Most renewable energy projects in Bulgaria are being developed on agricultural land. This land can be used for non-agricultural purposes, such as Renewable Energy plants, after a change of its designation pursuant to the Law on Protection of Agricultural Lands (“The Law”). The procedure usually requires three months and is completed with a decision for change of designation. Since it is relatively easy to achieve, project developers have been changing the designation of agricultural lands in anticipation of increasing investments in renewables without feasible investment intents.
In order to tackle this trend and, allegedly, to reserve the most fertile land for farming, in 2010 the Bulgarian Government proposed an amendment of the Law on protection of agricultural lands. The amendment banned development of renewables on certain categories of lands. However, the change of designation of the same lands for other purposes, such as resorts or industrial plants, remained unaffected thus raising questions whether the amendment intended to protect agriculture or only to restrict renewables. The amendment was adopted in principle at first reading by the Bulgarian Parliament but remained dormant for almost one year awaiting the second reading.
On 4 May 2011, the parliamentary committee in charge of the amendment approved a revised version of the amendment. Contrary to the general expectations, it is considerably less restrictive compared to the initially approved version as discussed below. Now, in order to become effective, the amendment needs approval at second reading by the Parliament and publication in the State Gazette. Considering that the new Renewable Energy Law completed these steps in two weeks (from 21 April to 3 May), the amendment of the Law might become effective as early as the beginning of June 2011.
Ban on development of photovoltaic parks on certain lands
The revised amendment imposes a ban on the development of photovoltaic parks on the most fertile lands. No change of designation will be allowed of agricultural lands from first to fourth category as well as on irrigated lands for construction of photovoltaic parks, except when they generate energy for own needs of the investor. This ban is in line with the objective of the newly adopted Renewable Energy Law to shift the development of photovoltaic parks to industrial areas and rooftop and façade wall installations as well as to smaller installed capacities.
Automatic expiration of the change of designation
Under the current law if the development of the project has not started within one year after the change of designation, the authorities are entitled to revoke the decision (which is rarely done in practice). According to the amendment the decision for change of designation will be invalidated automatically at the expiration of certain terms: (i) if the fee is not paid with three months after notice that the decision is issued; (ii) if no construction permit is requested within three years after the entry of force of the decision; or (iii) if the construction is not started within six years after the entry of force of the decision.

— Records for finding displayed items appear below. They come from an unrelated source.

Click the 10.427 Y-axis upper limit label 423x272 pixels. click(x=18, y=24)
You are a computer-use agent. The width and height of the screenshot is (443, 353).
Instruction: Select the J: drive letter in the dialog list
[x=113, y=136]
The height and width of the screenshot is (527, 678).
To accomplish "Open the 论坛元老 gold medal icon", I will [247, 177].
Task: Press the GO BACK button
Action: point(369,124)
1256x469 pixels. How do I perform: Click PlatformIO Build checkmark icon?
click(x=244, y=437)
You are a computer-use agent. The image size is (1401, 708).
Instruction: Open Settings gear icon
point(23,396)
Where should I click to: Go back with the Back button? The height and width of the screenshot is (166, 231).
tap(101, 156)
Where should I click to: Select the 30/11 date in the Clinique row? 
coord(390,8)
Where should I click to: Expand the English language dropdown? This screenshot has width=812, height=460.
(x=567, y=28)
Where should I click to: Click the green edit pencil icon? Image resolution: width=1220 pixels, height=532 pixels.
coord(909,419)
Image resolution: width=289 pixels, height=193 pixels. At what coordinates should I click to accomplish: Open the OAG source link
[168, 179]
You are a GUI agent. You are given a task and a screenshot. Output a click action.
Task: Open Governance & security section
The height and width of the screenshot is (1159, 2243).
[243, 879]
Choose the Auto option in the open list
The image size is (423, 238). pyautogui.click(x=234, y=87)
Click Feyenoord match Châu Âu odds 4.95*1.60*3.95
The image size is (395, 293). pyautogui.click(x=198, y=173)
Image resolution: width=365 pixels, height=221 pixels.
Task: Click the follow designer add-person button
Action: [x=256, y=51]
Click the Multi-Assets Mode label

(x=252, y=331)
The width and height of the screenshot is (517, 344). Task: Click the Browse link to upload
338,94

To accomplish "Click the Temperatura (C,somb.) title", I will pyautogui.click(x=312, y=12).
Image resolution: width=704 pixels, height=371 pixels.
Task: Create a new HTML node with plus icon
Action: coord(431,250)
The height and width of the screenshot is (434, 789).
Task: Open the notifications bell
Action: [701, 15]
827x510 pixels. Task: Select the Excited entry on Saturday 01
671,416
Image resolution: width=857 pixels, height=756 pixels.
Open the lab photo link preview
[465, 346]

The pending procedures and the existing projects
Pending procedures will be completed according to the previous regime where the application either for designation of a site (first step of the procedure) or for change of designation are filed with the Ministry of Agriculture or the respective local directorate by the entry of force of this amendment. With regard to existing projects the decisions for change of designation issued under the previous regime will remain valid unless they have been revoked by the authorities by the date of entry of force of the amendment (as commented above). However, if within six years after the entry of force of the decision, the construction of the project still has not started, the decision will be invalidated automatically. For example, if an investor has changed the designation of a plot with the view to build a photovoltaic park in 2008 and no construction has started in 2011 but the authorities have not acted to revoke the decision, the decision will remain valid until 2014. If until then the construction of the photovoltaic park has not started, the decision will be invalidated automatically. Respectively, if the land in question falls within the scope of the above discussed ban, the repeated change of designation will not be allowed under the new regime.
Shifting powers within the administration
Under the current law the procedure for change of designation is generally administered on local level by the district directorates of agriculture except for cases of land with an area of more than 50,000 sqm, which are processed by the commission at the Ministry of Agriculture. The new regime envisages more a centralised approach concentrating all change of designation of lands from first to fourth category as well as on irrigated lands with the commission at the Ministry of Agriculture. Considering the capacity of the administration this might lead to overloading of the commission and, as a result , delays in processing the applications. In addition, the change of designation of land for large projects with area of more than 500,000 sqm on lands from first to fourth category as well as on irrigated lands will require a permission from the Council of Ministers. Under the previous regime such permission was necessary only in case of change of designation for municipal or state purposes of land with area of more than 100,000 sqm. The amendment increases this threshold but also expands the permission requirement to private projects.
Exception for underground cable lines
According to the amendment the construction of underground cable lines on agricultural lands will no longer require change of designation. The waiver of this requirement will enhance the upgrade of the grid as well as the construction of the connecting facilities and is viewed as one of the reasonable improvements of the law.